What to work on
From the start of the listing through the line containing "pyautogui.click(x=244, y=142)", switch "label" to "name" and reproduce those lines with nothing else changed. Leave the pictures out of your answer.

Saved entries:

⟨

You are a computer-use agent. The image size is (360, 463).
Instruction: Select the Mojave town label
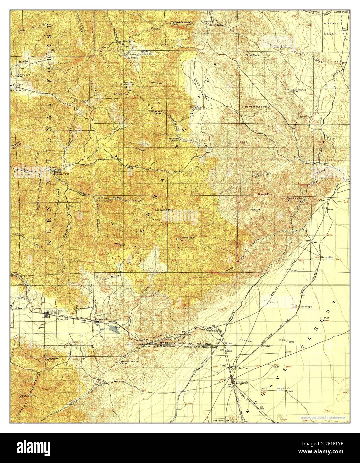pyautogui.click(x=241, y=382)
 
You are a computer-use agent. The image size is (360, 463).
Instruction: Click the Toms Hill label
pyautogui.click(x=244, y=142)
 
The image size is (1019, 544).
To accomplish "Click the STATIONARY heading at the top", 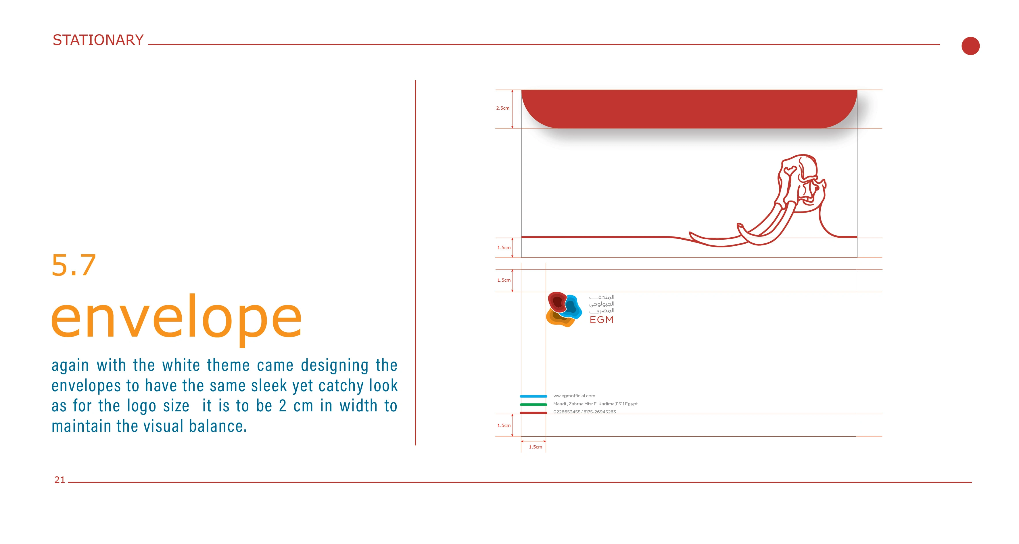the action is click(98, 40).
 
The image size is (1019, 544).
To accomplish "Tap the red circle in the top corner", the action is click(970, 46).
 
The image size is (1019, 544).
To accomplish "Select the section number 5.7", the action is click(74, 265).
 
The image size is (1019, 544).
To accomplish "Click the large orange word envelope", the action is click(176, 319).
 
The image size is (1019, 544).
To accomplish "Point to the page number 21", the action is click(60, 480).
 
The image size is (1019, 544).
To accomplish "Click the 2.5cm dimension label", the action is click(503, 108).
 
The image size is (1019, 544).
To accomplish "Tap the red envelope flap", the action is click(689, 109).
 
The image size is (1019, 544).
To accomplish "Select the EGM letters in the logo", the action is click(601, 320).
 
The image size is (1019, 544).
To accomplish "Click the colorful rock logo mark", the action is click(564, 309).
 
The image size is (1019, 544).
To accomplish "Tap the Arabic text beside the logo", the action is click(602, 304).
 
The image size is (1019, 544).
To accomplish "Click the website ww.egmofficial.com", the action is click(574, 396).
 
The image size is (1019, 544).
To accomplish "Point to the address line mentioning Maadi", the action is click(595, 404).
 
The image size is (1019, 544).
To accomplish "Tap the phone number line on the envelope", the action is click(584, 412).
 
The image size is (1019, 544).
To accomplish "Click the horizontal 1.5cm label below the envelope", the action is click(536, 447).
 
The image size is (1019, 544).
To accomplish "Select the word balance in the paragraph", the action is click(218, 426).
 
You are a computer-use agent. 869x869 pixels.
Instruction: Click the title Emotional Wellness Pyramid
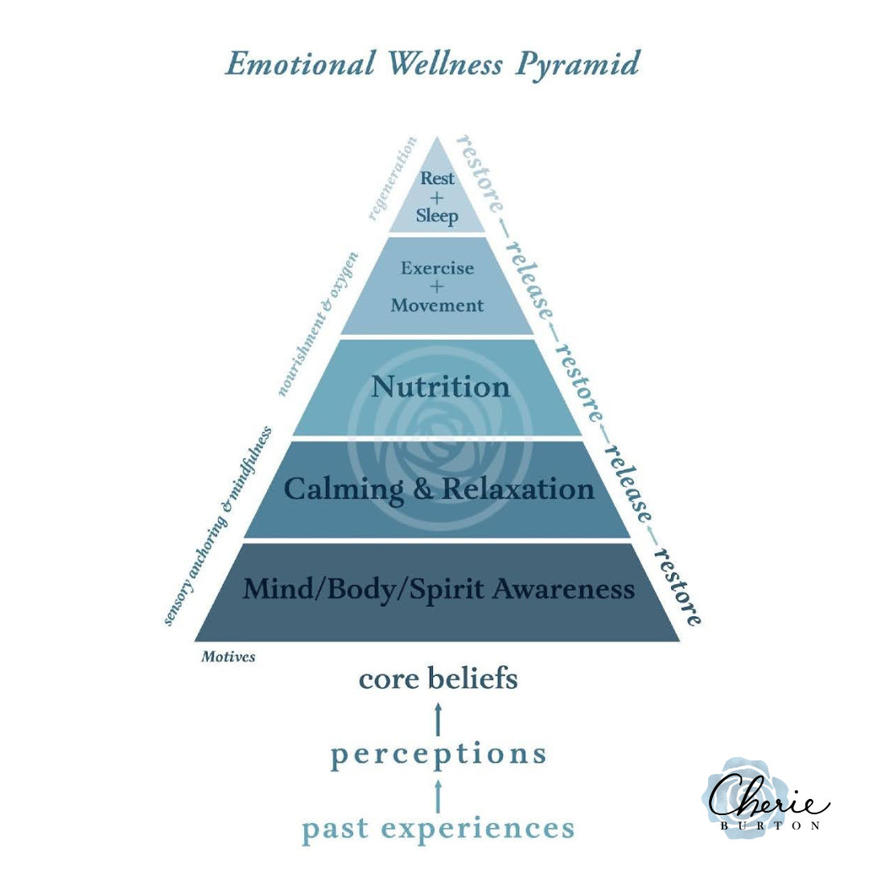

⟩

Output of the exercise
You are a computer-use agent. The image size is (360, 463).
Instruction: Select the Mojave town name
pyautogui.click(x=241, y=382)
 
You are a computer-use agent. The image size is (360, 463).
Instruction: Click the Toms Hill name
pyautogui.click(x=244, y=142)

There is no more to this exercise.